→ TASK BRIEF:
Take the line containing "Task: Click the Dashboard sidebar icon" and every line after it to the end of the records, and copy them exactly, excluding pictures.

Items from a data source:
.....

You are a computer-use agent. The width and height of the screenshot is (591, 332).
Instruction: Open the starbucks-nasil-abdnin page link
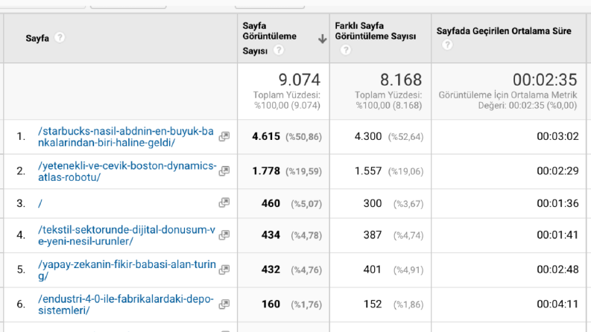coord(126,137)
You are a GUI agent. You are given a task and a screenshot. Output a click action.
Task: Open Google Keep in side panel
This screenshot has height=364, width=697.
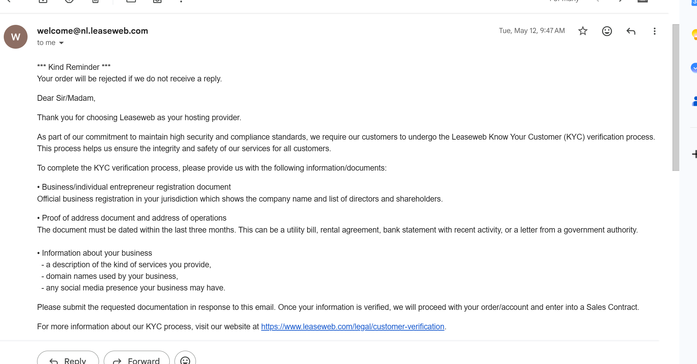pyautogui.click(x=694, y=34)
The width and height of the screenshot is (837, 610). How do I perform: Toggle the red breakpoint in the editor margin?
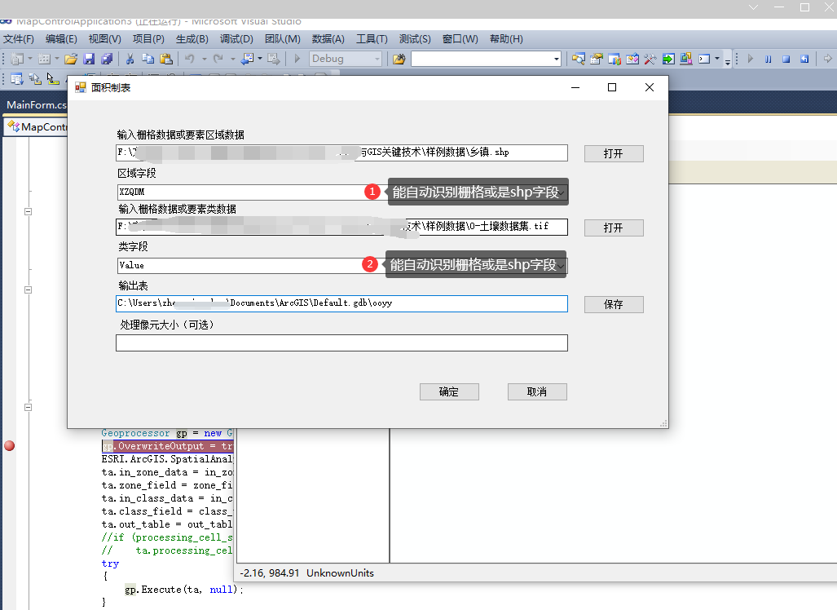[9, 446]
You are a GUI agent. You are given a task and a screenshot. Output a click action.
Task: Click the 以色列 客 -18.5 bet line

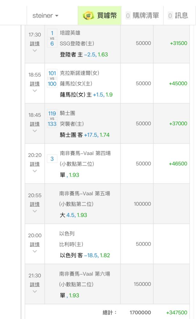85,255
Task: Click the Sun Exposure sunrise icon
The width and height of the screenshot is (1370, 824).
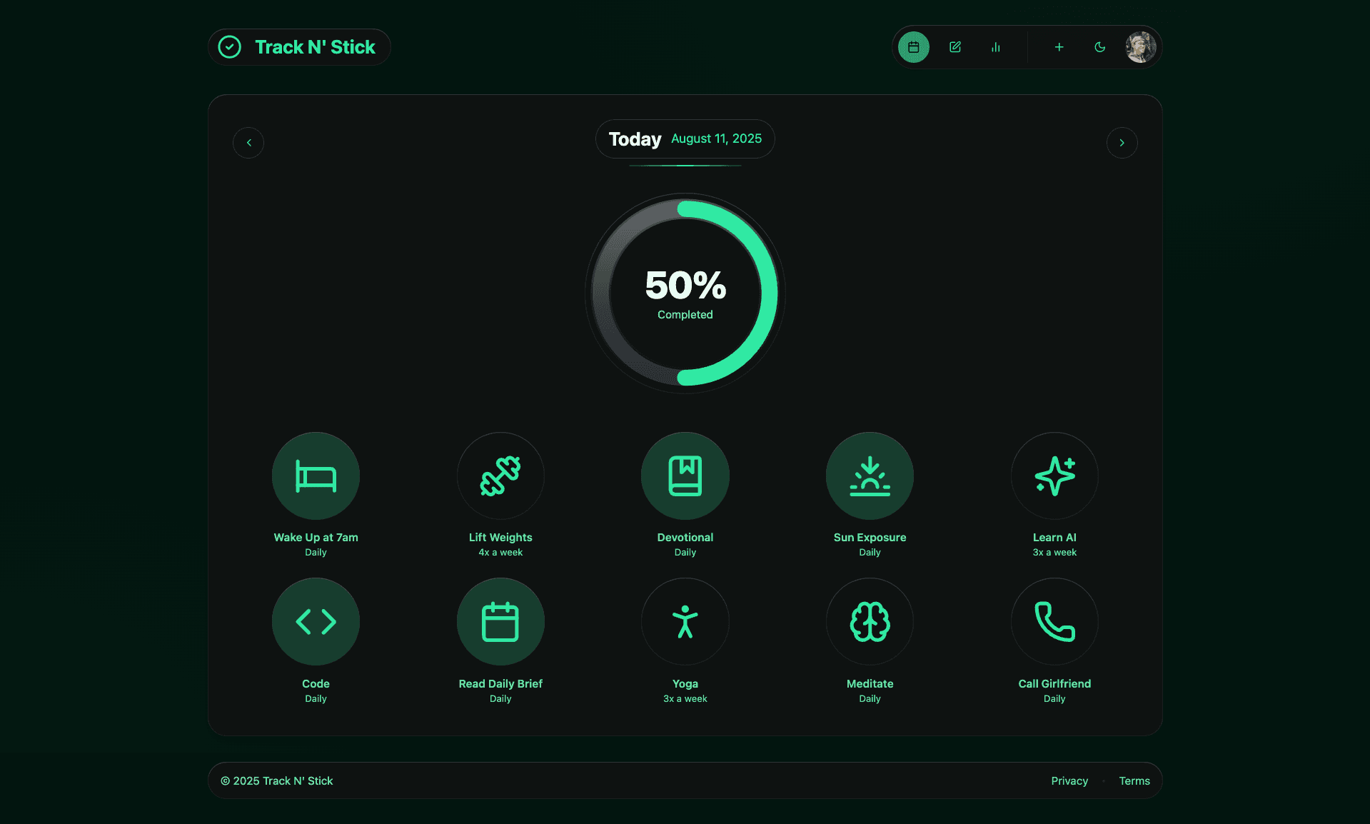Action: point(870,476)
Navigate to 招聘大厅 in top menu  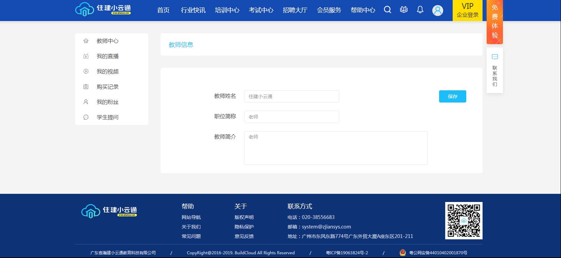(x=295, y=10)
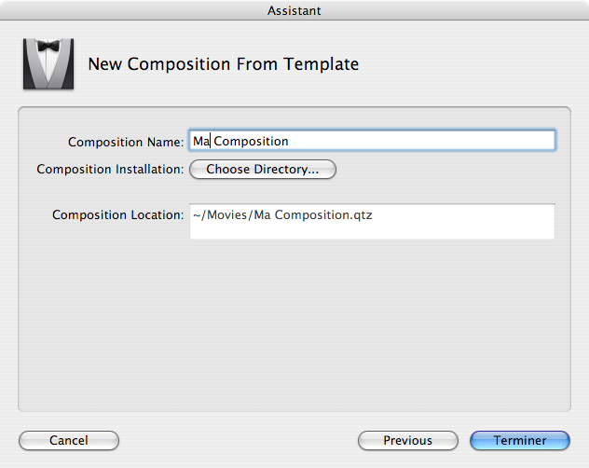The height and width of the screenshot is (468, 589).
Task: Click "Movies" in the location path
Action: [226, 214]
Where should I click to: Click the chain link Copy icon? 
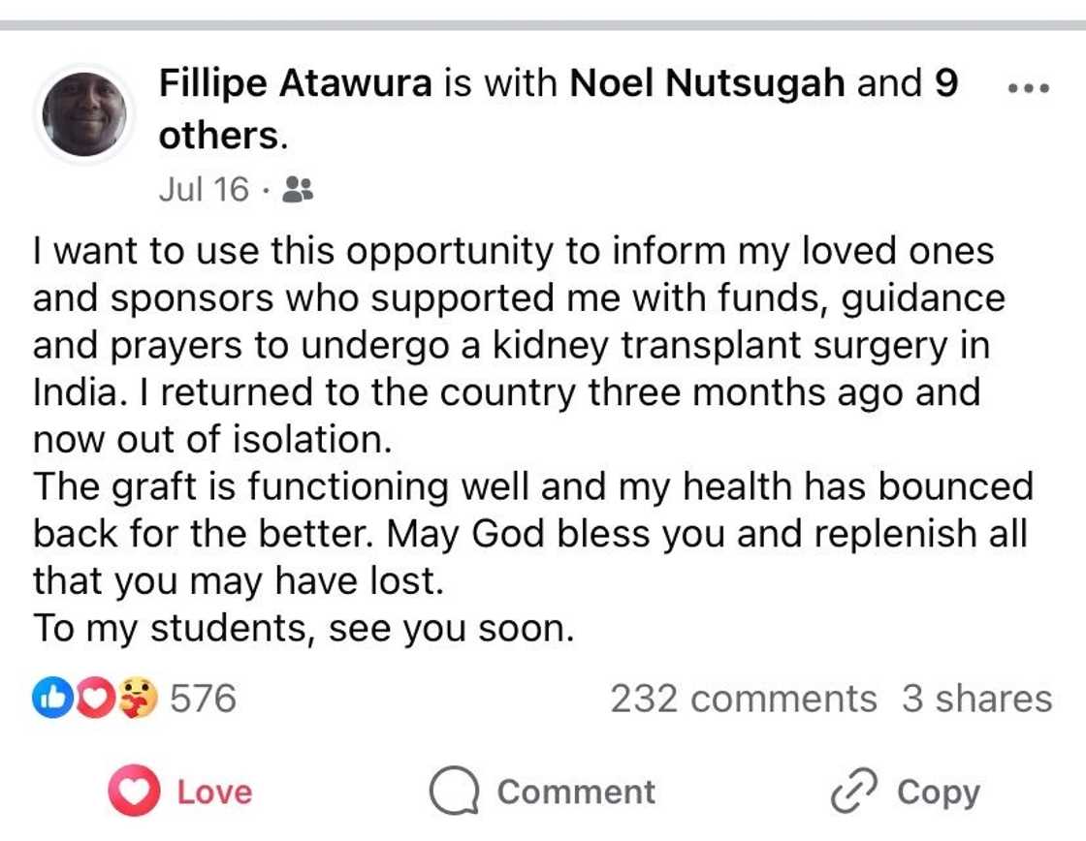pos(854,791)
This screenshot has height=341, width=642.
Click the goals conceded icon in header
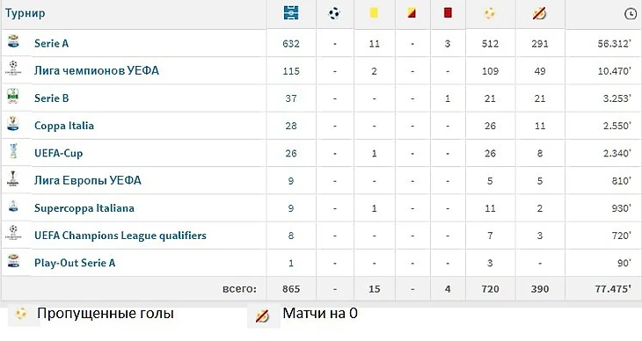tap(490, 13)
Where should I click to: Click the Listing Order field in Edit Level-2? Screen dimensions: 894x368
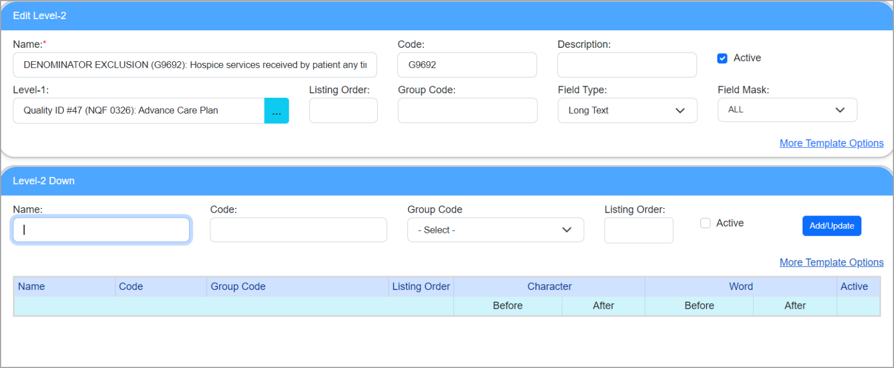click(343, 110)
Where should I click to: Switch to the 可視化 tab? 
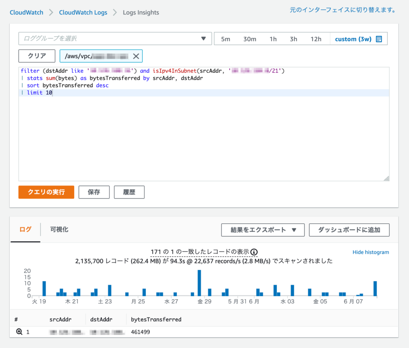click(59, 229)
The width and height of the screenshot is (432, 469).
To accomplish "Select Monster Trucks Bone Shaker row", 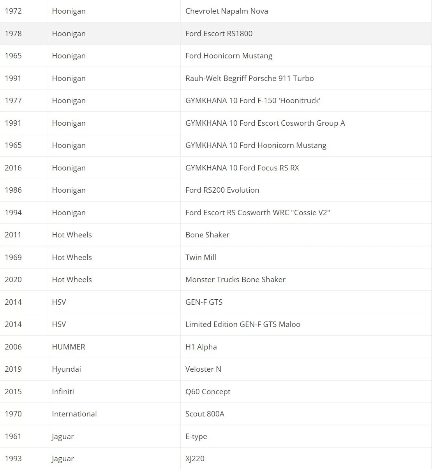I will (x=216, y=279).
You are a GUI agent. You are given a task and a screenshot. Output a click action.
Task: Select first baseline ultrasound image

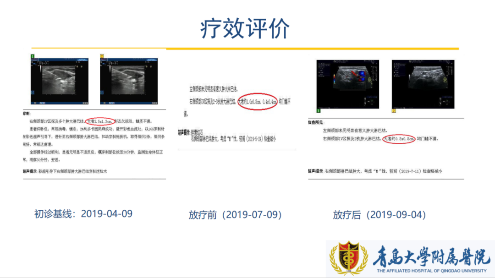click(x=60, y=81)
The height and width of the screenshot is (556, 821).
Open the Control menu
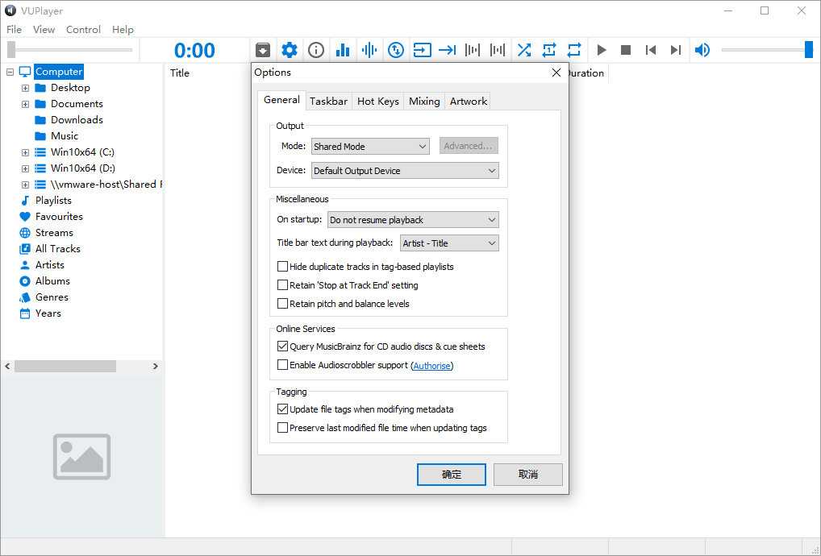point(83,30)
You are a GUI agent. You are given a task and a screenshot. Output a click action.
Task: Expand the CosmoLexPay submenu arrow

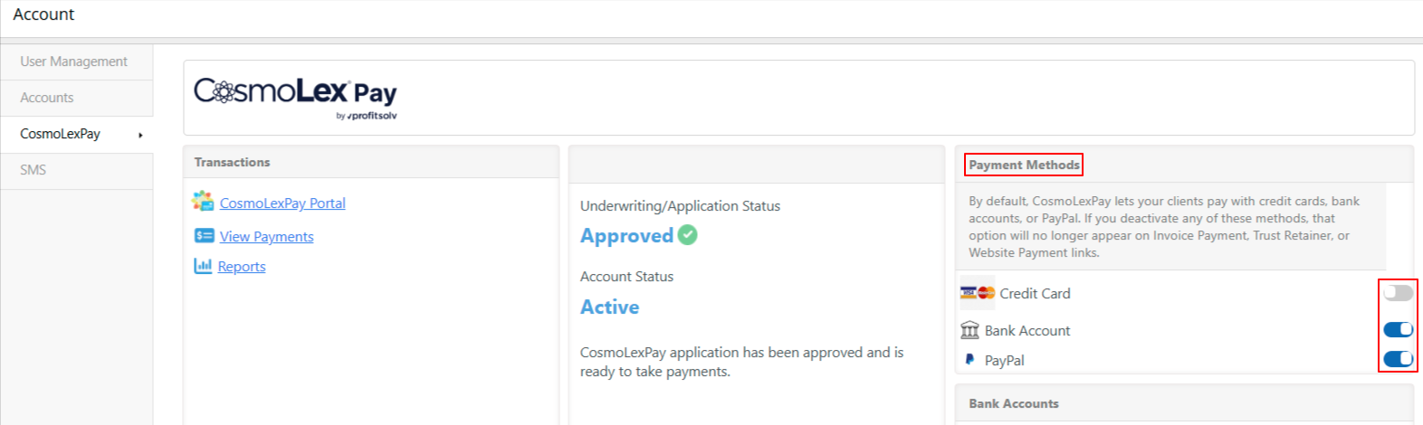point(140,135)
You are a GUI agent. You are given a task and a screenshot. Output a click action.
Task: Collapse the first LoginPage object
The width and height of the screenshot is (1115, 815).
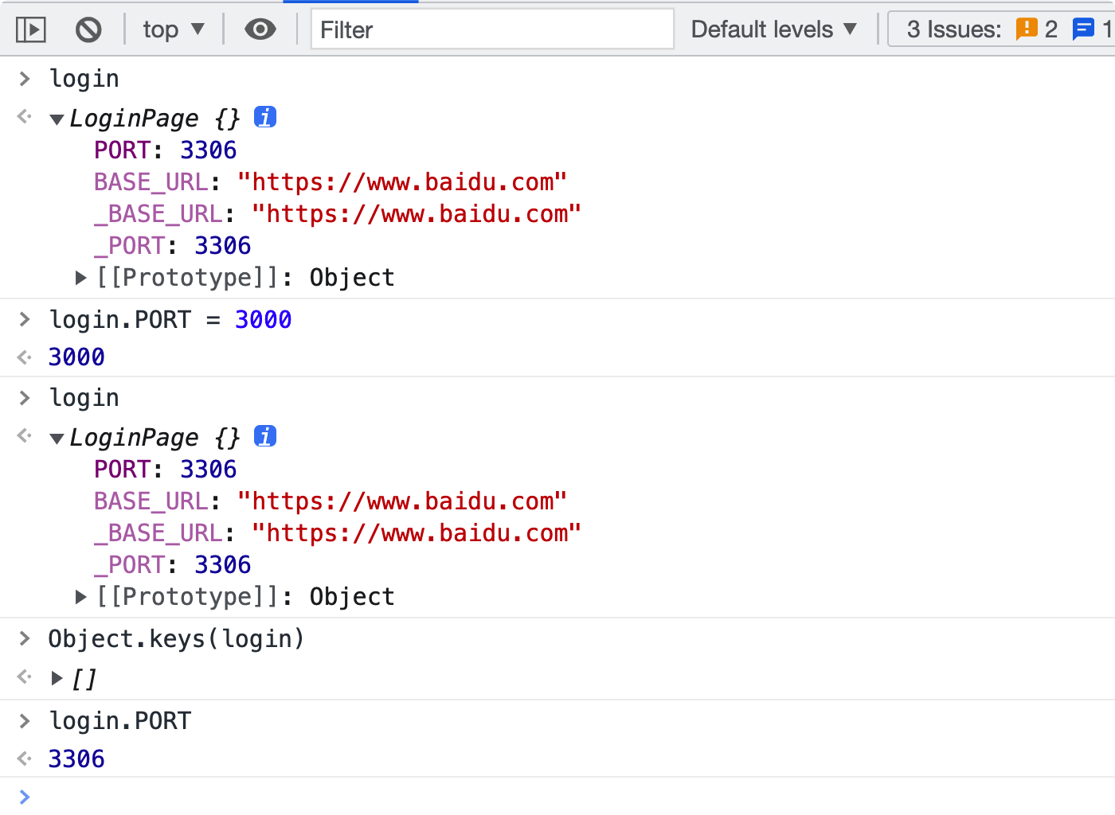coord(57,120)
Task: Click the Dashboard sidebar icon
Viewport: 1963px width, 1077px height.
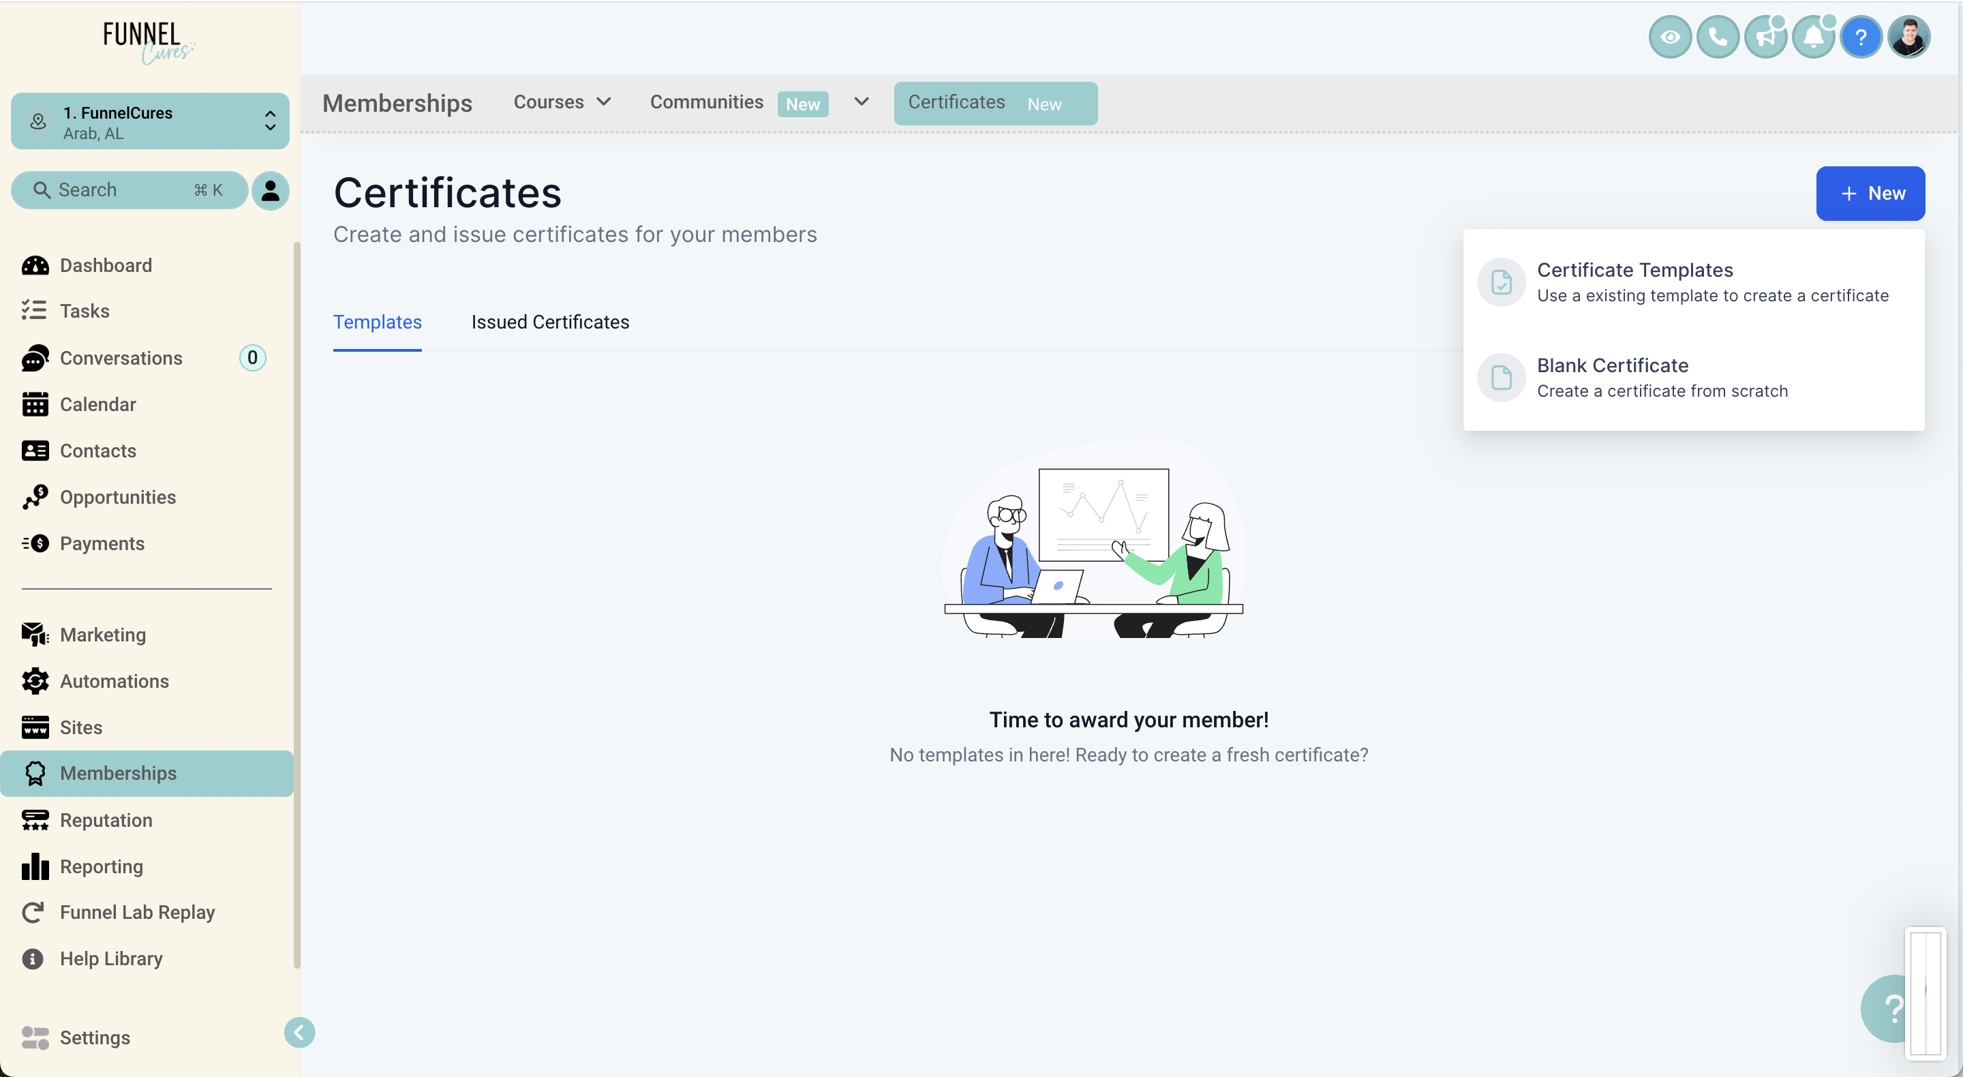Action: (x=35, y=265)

.....

→ REPLY:
Task: Click the Dashboard sidebar icon
Viewport: 1963px width, 1077px height.
Action: (x=35, y=265)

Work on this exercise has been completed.